Le point de vue d'editions n°42FR d'AJ

La figure du Maître dans l’aikido ou « l’anti-prêt à penser ».


André Cognard à Bourg Argental – 2011.

Le mot maître est souvent employé dans les arts martiaux. Il est diversement entendu. Certains l’emploient avec facilité, comme on use du « maestro » en italien et du « sensei » en japonais, c’est-à-dire avec une certaine désinvolture. Maestro s’applique tout autant à un artiste, un auteur, un professeur d’arts martiaux ou un maître d’hôtel. Il n’engage pas celui qui le prononce à autre chose qu’une certaine politesse et exprime la reconnaissance d’une compétence qu’il n’est pas nécessaire de définir. Sensei comporte de nombreuses similitudes avec ce maestro. On dit Sensei pour reconnaître une position hiérarchique, dans un cadre relationnel implicite. Sensei, textuellement « celui qui est né avant moi » est fréquemment employé pour une personne éminente dans une réunion, mais il suffit d’être tout simplement le plus âgé pour se l’entendre dire. Parfois, on désigne comme sensei celui qui invite à manger ou celui qui est en position de le faire. (Donc soyez méfiant si vous vous trouvez à table avec des personnes qui se mettent soudainement  à vous donner du sensei !!!)

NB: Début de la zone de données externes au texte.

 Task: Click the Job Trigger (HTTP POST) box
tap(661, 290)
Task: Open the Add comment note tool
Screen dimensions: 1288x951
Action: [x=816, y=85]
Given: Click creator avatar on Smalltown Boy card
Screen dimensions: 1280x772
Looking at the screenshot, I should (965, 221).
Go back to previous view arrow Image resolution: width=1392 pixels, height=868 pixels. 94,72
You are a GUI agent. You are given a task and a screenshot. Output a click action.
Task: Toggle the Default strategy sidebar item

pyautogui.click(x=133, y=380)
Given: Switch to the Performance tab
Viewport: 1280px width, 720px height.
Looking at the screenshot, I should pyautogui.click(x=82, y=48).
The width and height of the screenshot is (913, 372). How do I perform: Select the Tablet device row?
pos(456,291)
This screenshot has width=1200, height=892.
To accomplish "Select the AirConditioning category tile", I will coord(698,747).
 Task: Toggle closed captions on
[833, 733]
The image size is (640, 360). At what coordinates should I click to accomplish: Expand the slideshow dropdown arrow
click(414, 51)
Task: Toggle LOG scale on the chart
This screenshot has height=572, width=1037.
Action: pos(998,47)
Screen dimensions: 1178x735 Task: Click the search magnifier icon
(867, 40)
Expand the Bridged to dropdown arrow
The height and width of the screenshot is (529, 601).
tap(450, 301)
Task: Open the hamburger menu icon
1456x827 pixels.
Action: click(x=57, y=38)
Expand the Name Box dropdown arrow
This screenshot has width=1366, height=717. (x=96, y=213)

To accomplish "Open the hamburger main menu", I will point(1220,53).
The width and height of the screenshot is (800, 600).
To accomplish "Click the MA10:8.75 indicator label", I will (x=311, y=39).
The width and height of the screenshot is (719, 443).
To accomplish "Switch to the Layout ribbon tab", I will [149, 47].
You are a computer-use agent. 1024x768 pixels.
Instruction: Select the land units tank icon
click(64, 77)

On dit Sensei pour un médecin, un professeur quelle que soit la matière enseignée et l’idée qui a longtemps couru dans les arts martiaux français que ce titre était réservé à un maître avéré est absolument fausse. Dans nos pratiques où la familiarité qui abolit systématiquement les distances, rendant tout enseignement sérieux impossible et remettant tout engagement intérieur aux calendres grecques, est souvent de mise, le titre sensei peut apparaître comme un exotisme pompeux, il peut prendre un caractère flatteur, voire flagorneur ou pire, obséquieux et cela, précisément parce qu’il y a confusion avec maître. Pourtant, le seul emploi que je retiens comme juste dans ce cadre est celui d’une personne s’adressant à celui qui lui enseigne ou parlant de lui, et ceci, quelque soit le niveau de l’un comme de l’autre. L’élève débutant ou très haut gradé dira « sensei » à son enseignant et parlera de celui-ci avec d’autres personnes en utilisant ce titre. Le fait de ne pas ajouter de nom ou de prénom derrière sensei indique que vous parlez bien de votre professeur. Si vous parlez d’un enseignant qui n’est pas le vôtre mais qui est reconnu ou de l’enseignant de votre interlocuteur, vous mettrez son nom devant sensei. Ainsi, un élève de monsieur Dupont dira à monsieur Dupont  « Bonjour Sensei », parlant de monsieur Dupont avec qui que ce soit, il dira également « sensei » et parlant avec qui que ce soit de l’éminent professeur Durand dont il n’est pas l’élève « Durand Sensei ». Cependant, s’adressant à monsieur Durand qui n’est pas son professeur mais celui de nombreux collatéraux, il dira aussi «Bonjour Sensei », et cela par respect du bon usage du français qui considère comme une faute de mettre un nom derrière un titre. Vous ne devez pas dire à votre boulangère « bonjour madame Dupain » qui est grossier mais « bonjour madame » (Voir cette citation de Farrère par Le Bidois : « Monsieur Dubourg » commença-t-elle bravement. « Ne dites jamais ainsi, s’il vous plait ! D’inférieur à supérieur, rien n’est plus vulgaire, rien ne sent de plus loin la province, dans le plus mauvais sens du mot, ou la familiarité très déplacée. Dites « monsieur » tout court, et toujours.). Ainsi, j’incite tout élève à faire usage du mot sensei à l’endroit de son professeur, ce qui définit le cadre de la relation sans équiv …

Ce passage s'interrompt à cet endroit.